Now more than ever before there has been a rising visibility of transgender Americans and an unmatched advocacy for their legal rights. Despite the growing support, the trans community continues to have to fight for equality. In case you weren’t already aware, Arkansas is at the forefront of implementing anti-trans legislation.
If you haven’t yet researched Arkansas’ recent government actions, visit these articles to learn more about the recent bills that are targeting transgender individuals in Arkansas:
“Fairness in Women's Sports” Act, signed by Arkansas Gov. Asa Hutchinson on March 25, 2021
Bans transgender women and girls from competing in school sports teams consistent with their gender identity
The “Medical Ethics and Diversity” Act, signed by Arkansas Gov. Hutchinson on
Allows health care professionals (doctors, pharmacists and insurance companies) to refuse to provide non-emergency healthcare based on personal "moral" objections
Opinion piece regarding the bill’s unethical medical concerns: https://www.cnn.com/2021/04/02/opinions/arkansas-anti-transgender-law-medical-ethics-turban/index.html
Arkansas “Save Adolescents From Experimentation (SAFE)” Act, waiting to be signed by Arkansas Gov. Asa Hutchinson on April 5, 2021
If signed by Gov. Hutchinson, will ban gender-affirming care for trans youth
More information on recent anti-trans legislation and the implications
If you are unfamiliar with the process in which a bill become a law, visit this link to review the process, provided by the State of Arkansas House of Representatives
In NBC’s article, Rumba Yambú, the director of Intravasive, a group that supports trans people in the state, had a statement that I believe is important for us to consider. Yambú said, “It's already difficult enough to survive here, when they're not actively creating more laws to oppress us.”
Trans people are faced with the hardship of finding safe and inclusive environments wherever they go and we should be focusing on ways to improve the acceptance and quality of life of these individuals, not restricting them. There are many health disparities transgender people experience, including the shockingly high levels of sexual abuse and assault. As the Arkansas Legislature continues passing these discriminatory anti-trans laws, the mistrust in professionals and the risk that transgender individuals will avoid seeking professional help after an assault only grows stronger. Advocating for our survivors extends beyond their assault. It means we must work together to minimize the pre-existing health disparities of those within their community and fight for them to be supported by society.

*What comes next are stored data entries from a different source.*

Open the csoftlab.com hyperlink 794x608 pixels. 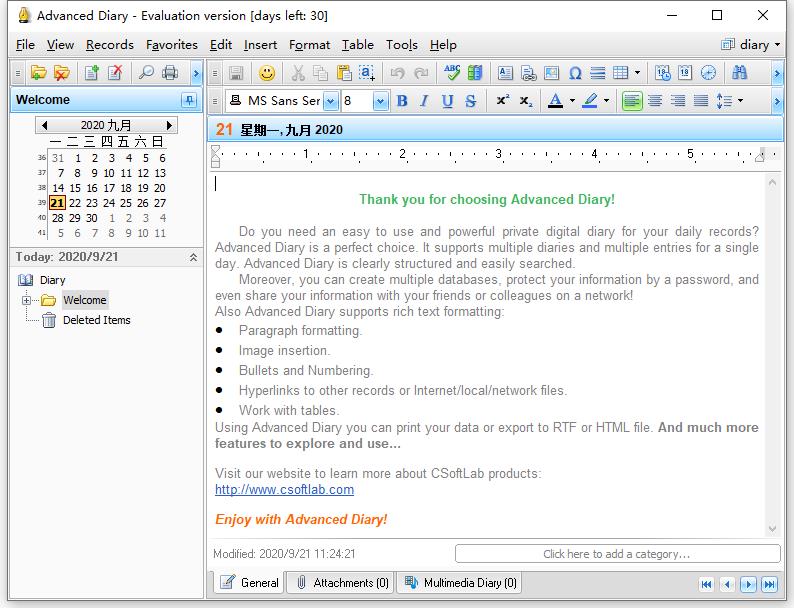[284, 489]
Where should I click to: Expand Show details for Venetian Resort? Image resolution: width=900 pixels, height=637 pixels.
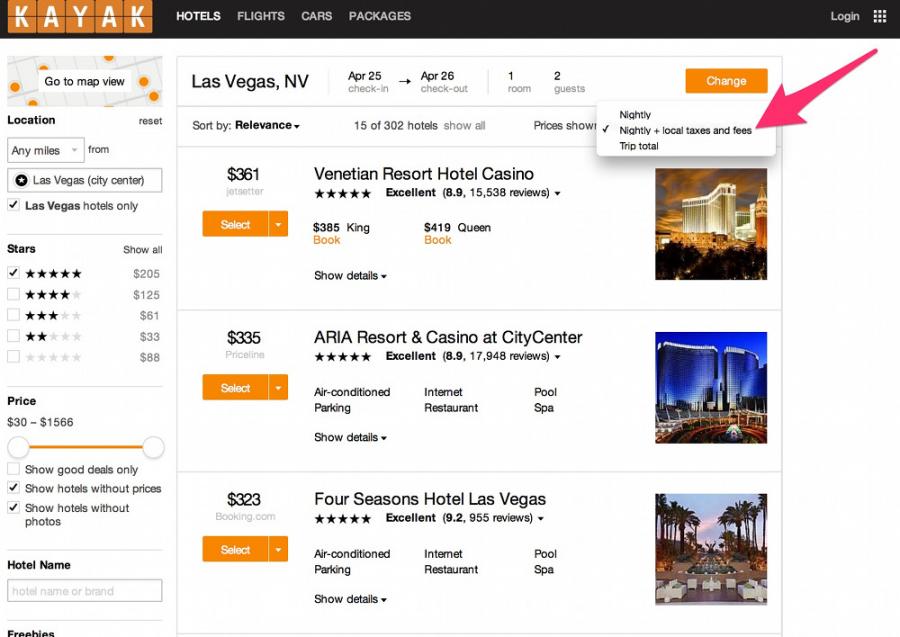coord(350,276)
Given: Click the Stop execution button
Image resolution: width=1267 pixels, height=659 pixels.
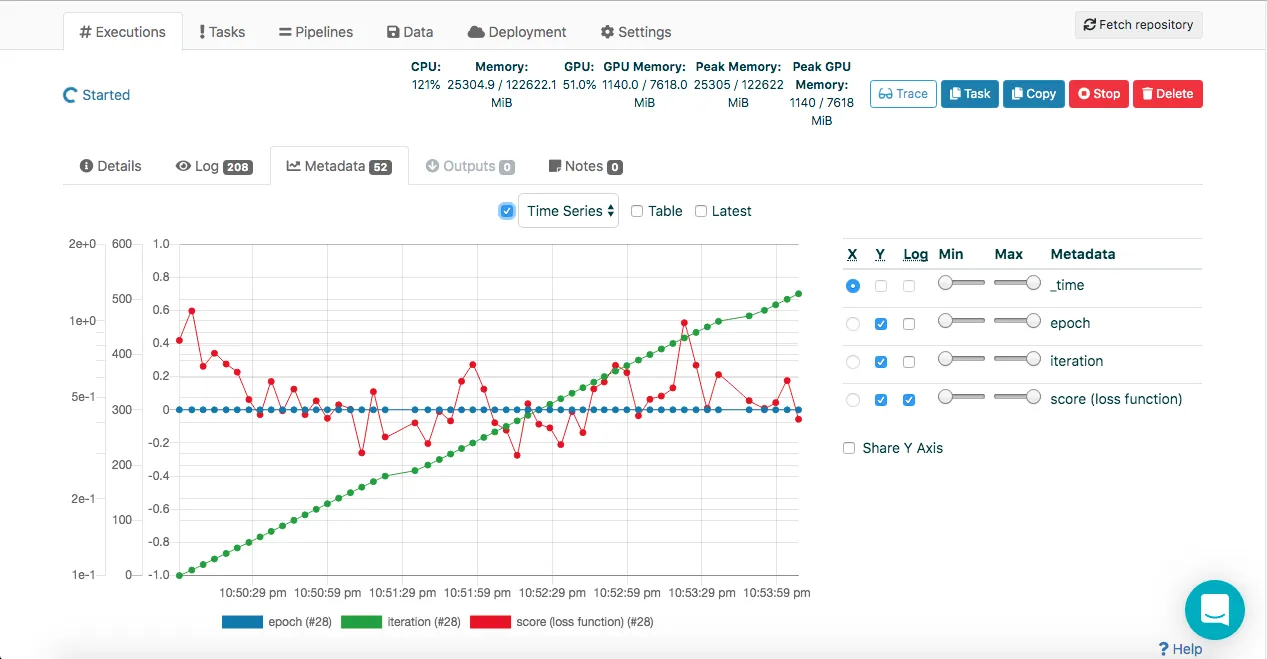Looking at the screenshot, I should [1099, 94].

If you haven’t yet read through the links above, I highly urge you to do so. Furthermore, you can help veto the ban on gender-affirming care to trans youth in the following ways:
Contact the governor
Call the Governor's office at 501-682-2345 or email him at firstname.lastname@example.org and let him know he needs to veto this bill.
Speak out on your platform
Tips for allies found here: https://www.glaad.org/transgender/allies
Help raise money for the impending lawsuit by donating to ACLU
Further information on ways to help can be found by visiting this link:
As of Monday, April 5th Gov. Asa Hutchinson of Arkansas vetoed the bill that would make gender affirming surgeries and medications illegal to trans youth. Hutchinson’s rejection was noted by Raquel Willis, a transgender activist, as a significant sign for “the trans community and all of our supporters [to see] that the energy that we’re putting into this fight has a real impact.” Unfortunately, the fight must continue because as of today, April 7, 2021, both the Arkansas House of Representatives (72-25) and the Arkansas Senate (25-8) were able to override Gov. Hutchinson’s veto with a majority vote. Therefore, the bill will go into effect 90 days after the General Assembly recesses on April 30.

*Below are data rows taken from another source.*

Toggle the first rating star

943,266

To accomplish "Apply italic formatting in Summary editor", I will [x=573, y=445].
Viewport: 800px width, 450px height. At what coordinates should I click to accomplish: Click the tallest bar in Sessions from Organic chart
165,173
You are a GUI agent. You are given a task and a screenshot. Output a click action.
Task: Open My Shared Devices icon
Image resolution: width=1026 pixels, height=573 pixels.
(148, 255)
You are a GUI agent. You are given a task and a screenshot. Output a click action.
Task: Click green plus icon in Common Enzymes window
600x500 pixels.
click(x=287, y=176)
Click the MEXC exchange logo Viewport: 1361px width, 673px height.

During the Senate’s session, only Senator Clarke Tucker spoke against overriding Gov. Hutchinson’s veto. He compared the gender-affirming care ban to the past racial segregation laws and noted how the people had wrongfully used their power on the matter back then. “Today we know those bills were wrong,” Tucker spoke, “The most powerful people in the state were bullying the most vulnerable people in the state then. And I just wonder, when are we going to stop doing that? If we only love those who love us, then what is our reward? When we see a stranger our job is to welcome them.”
“This is not about who is ‘right.’ If facts could win this, trans people and their allies would be winning,” writes Jude Ellison Sady Doyle, renowned author, “Trans people will obviously fight this until the end. Yet trans people are a tiny minority in this country, less than 1 percent by some estimates, and the success of any political fight depends on lots and lots of cis people caring too. It depends on cis people acting as if their own lives are at stake. So here is what I will tell you: They are.”
Note: Cis people refers to those whose gender identity is the same as the sex assigned to them at birth.
“These bills are opposed by organizations dedicated to children’s health, including the American Academy of Pediatrics, the American Association of Child and Adolescent Psychiatry, the National Association of Social Workers, and more,” says The Human Rights Campaign’s Wyatt Ronan, “These attacks on transgender youth are fueled by discrimination, not facts.”